From a service-line standpoint, areas that could be affected most include those that serve a high volume of Medicaid beneficiaries. These tend to include obstetrics and maternity care, along with behavioral health.

But healthcare operations figure to be affected across the board.

 “When you take away funding for mental health services for adults and children in community settings, that results in more and more people utilizing emergency rooms and hospitals for, frankly, care that doesn’t need to be acute care,” Nate Mussell, vice president of public policy with Minneapolis-based Fairview Health Services, said during the U.S. News webinar.

The issue illustrates why the American College of Emergency Physicians released a statement last week after the Senate passed the budget reconciliation bill, saying, “The additional strain that this bill will impose by substantially increasing the number of uninsured or underinsured individuals will result in millions of patients with no other option to access care than the emergency department, further crowding already overburdened EDs, delaying care and driving up costs for everyone.”

And the ramifications extend beyond Medicaid and marketplace enrollees.

“If you have a rural hospital that serves a high volume of moms and babies on Medicaid, and they have to pull back on some of those services, it impacts everybody that relies on those services in that community,” Mussell said.

A Pandora’s box

Hospitals also could experience implications of cuts that are expected to affect the eligibility of at least 2 million enrollees in the Supplemental Nutrition Assistance Program, Andy Quinn, managing partner and founder of the consulting firm McAllister & Quinn, said in the webinar.

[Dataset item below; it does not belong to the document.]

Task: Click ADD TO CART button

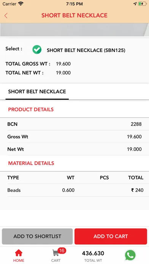Action: point(111,236)
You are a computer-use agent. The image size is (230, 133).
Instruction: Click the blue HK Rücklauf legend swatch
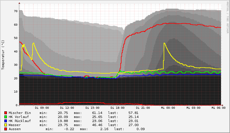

Many health systems “are already screening folks for food insecurity,” Quinn said. “If you’re not, you’re probably going to have to in the years ahead because you very well may see folks, for example, showing up in your emergency room post-discharge — not because they have a postoperative infection, but because they’re hungry and they need to be fed.”

He also said cuts to federal student loans, which in the final bill are capped at $200,000 for medical school, may require students to turn to private lenders and thus graduate with significantly more debt, making it even less likely that they will choose a career in primary care or to practice in a small market.

“If you are a brand-new enrollee in medical school, when you get out four years from now, you’re going to be looking at a very different healthcare environment than what we see today,” Quinn said.